One of the first questions from the Court during oral arguments, asked by Justice Ruth Bader Ginsburg to Nebraska Attorney General Don Stenberg, clarified that point immediately. In the opening moments of Stenberg's testimony, he asserted that the state sought to prohibit an abortion method that "borders on infanticide," which prompted Justice Ginsburg to ask:

JUSTICE GINSBURG: This case concerns only the pre-viable stage, is that not so?

GENERAL STENBERG: Yes.

Later in Stenberg's argument, Justice Sandra Day O'Connor asked about the broad scope of the law. The lower court had found it could prohibit the safest and most common abortion method used in the second trimester of pregnancy, the D&E.

JUSTICE O'CONNOR: Mr. Stenberg, do you take the position that the State of Nebraska could also prohibit the dilation and evacuation procedure for pre-viability abortions?

GENERAL STENBERG: For purposes of this case, the State's position would be that the State could not prohibit the D&E procedure, but also the State has not attempted to prohibit the D&E procedure.

JUSTICE O'CONNOR: I know that's the position you take, but it is difficult to read the statute and be certain that that is so. They're both rather gruesome procedures, but in fact one may be very similar to the other and I'm not certain whether the statute might not prohibit the D&E procedure as well.

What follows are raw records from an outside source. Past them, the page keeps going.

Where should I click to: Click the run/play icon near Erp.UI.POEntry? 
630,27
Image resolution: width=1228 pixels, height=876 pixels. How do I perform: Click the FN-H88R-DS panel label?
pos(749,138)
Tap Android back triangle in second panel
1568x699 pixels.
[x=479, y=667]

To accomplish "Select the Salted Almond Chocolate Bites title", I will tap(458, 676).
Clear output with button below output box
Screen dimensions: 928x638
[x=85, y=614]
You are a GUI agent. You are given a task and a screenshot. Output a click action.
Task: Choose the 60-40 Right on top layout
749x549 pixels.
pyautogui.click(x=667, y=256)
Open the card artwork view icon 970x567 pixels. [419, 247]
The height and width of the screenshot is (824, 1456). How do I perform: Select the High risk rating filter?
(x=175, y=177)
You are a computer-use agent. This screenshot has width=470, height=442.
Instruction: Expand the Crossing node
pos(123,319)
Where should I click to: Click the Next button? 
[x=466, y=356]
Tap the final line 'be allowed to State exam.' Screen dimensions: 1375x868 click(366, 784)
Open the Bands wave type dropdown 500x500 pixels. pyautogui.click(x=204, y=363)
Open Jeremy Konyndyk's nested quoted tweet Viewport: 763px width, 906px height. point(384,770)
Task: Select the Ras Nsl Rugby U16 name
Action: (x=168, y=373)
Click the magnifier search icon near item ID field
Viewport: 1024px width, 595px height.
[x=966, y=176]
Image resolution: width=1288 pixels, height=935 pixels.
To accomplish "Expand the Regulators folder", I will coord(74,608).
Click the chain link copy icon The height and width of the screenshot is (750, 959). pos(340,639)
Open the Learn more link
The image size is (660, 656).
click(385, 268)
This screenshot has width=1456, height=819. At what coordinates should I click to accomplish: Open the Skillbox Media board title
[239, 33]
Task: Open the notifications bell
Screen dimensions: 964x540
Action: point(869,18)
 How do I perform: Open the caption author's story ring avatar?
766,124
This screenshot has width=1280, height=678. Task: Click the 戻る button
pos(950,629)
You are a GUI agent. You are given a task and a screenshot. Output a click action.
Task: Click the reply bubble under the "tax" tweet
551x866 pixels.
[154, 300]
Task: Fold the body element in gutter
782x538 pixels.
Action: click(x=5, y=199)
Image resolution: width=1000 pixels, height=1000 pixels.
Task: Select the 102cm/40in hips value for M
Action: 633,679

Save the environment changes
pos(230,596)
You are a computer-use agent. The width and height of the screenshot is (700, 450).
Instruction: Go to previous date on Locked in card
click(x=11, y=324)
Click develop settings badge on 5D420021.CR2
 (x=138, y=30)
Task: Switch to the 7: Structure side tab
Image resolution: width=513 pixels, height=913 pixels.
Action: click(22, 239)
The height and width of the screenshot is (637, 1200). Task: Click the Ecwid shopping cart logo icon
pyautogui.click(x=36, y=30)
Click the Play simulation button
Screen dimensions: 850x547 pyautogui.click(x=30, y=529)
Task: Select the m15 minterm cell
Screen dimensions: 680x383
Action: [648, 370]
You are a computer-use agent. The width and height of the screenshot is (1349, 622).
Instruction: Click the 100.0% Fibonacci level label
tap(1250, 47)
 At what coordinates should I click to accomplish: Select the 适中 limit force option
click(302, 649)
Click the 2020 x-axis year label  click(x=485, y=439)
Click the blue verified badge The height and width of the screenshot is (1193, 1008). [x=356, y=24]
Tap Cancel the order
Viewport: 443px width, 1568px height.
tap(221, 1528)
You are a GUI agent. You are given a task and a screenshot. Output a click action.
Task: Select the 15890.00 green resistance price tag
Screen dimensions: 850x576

GENERAL STENBERG: It's our position, Your Honor, that it does not prohibit the D&E procedure….

Yet, in an article printed in the Chicago Tribune on April 26, 2000, the day following oral arguments in the Court, Stenberg admitted that the state could ban D&E abortions.

"D&E is also a very ghastly procedure," Stenberg said. "It's my view that states could also ban D&E, as long as there were other alternatives available, so long as it wasn't an undue burden."

Simon Heller, Director of Litigation for the Center for Reproductive Law and Policy (CRLP), represents Dr. LeRoy Carhart, the physician who challenged the Nebraska ban. Heller was pressed by Justice Antonin Scalia about the extent to which states can act to prohibit a method of abortion to protect the fetus. Heller clarified that Nebraska had a statute prohibiting "late" abortion, but redirected attention to the Court's precedents affirming that protection for women's health and lives must be guaranteed for any abortion restriction to be constitutional.

JUSTICE SCALIA: Roe -- Roe -- neither Roe nor Casey are written in the Constitution. They may not have mentioned all of the -- all of the appropriate interests that may be taken into account. Why is it not an appropriate interest that the State is worried about rendering society callous to infanticide?

MR. HELLER: There's certainly a valid State interest in preventing or prohibiting infanticide. And of course, Nebraska, like virtually every other State, already does so through its general homicide statutes, so that Nebraska protects the fetus, even the pre-viable fetus, if it has an independent existence from the woman.

But to say that an abortion procedure that is safest for the woman, a pre-viability abortion procedure is so horrific and so like infanticide, any of the -- any of the abortion procedures -- that could be said about any abortion procedure because every abortion procedure pre-viability involves fetal demise. They all do.

This is an interest, which, if recognized and if it could override the woman's right to -- to health and bodily integrity, would authorize States to prohibit any abortion method and prohibit, indeed, all abortions. So that it's irreconcilable ultimately with the right recognized in Roe and Casey.

At stake in this case is the core principle of Roe v. Wade, which held that the life and health of women must be prevail in laws restricting abortion. If the Supreme Court affirms this principle, which has not been diminished in 27 years of abortion jurisprudence, deceptive and extreme "partial-birth abortion' bans will be struck down. If not, the Court will have opened the door to greater state restrictions on abortion, permitting the states to elevate protection for a pre-viable fetus over the life and health of women. Under this scenario, states would have the right to ban abortion entirely, method by method.

Excerpts from the argument are taken directly from the official transcript issued by the U.S. Supreme Court.